On one of these trips he suddenly stopped the Landrover, leapt out and started scrabbling round in the undergrowth at the side of the road. He returned holding a chicken egg which was in the process of hatching.
I was despatched to try to find the mother but couldn't even find any sign of human habitation, let alone a hen. So the egg joined us in the cab and off we went. A shrug, a final heave to get out of his shell, and a lovely little chick emerged. I doubt there's another that's been born on someone's lap while being chauffered round the bush. He was named Carruthers.
We were on our way to a nearby town to get provisions; it was a cool day and the sky was overcast. We could hear thunder in the distance and rain threatened. Under normal circumstances the little chick would be tucked up safe and warm under his mum, so how best could I replicate those conditions for him?
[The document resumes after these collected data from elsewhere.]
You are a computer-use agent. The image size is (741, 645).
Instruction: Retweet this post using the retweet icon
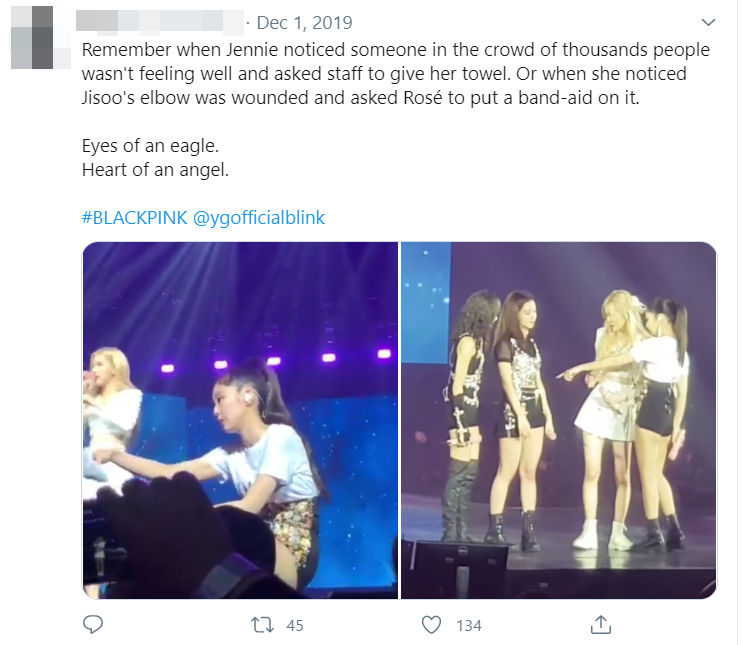(262, 625)
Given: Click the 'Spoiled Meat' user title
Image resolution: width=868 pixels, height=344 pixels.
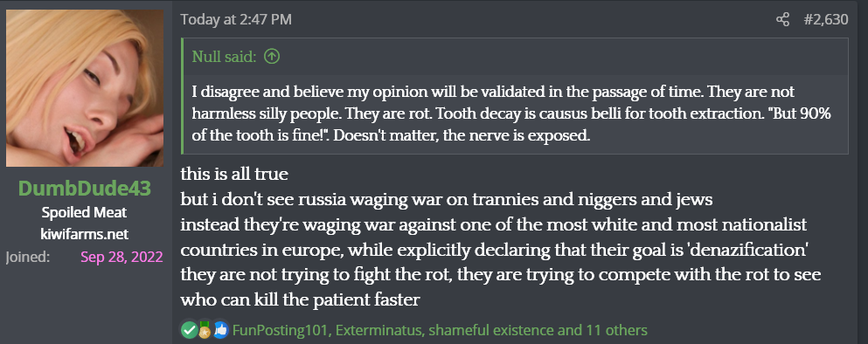Looking at the screenshot, I should (x=85, y=212).
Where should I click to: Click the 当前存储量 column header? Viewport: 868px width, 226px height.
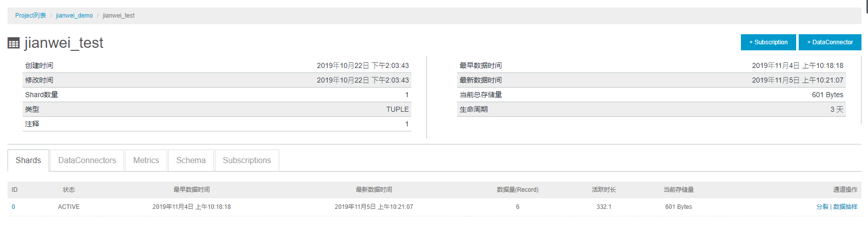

I came up with the perfect solution. Which is how I came to be doing my shopping with a chick tucked in my bra. Of course people didn't know I was carting a newborn piece of poultry in my cleavage. All they could see was my bosom bouncing about in a rather unnatural manner as Carruthers shifted position to get comfy.
We got quite a few startled stares, I can tell you. But Carruthers didn't care and to be honest, my 32A's had never had so much attention from complete strangers, so neither did I.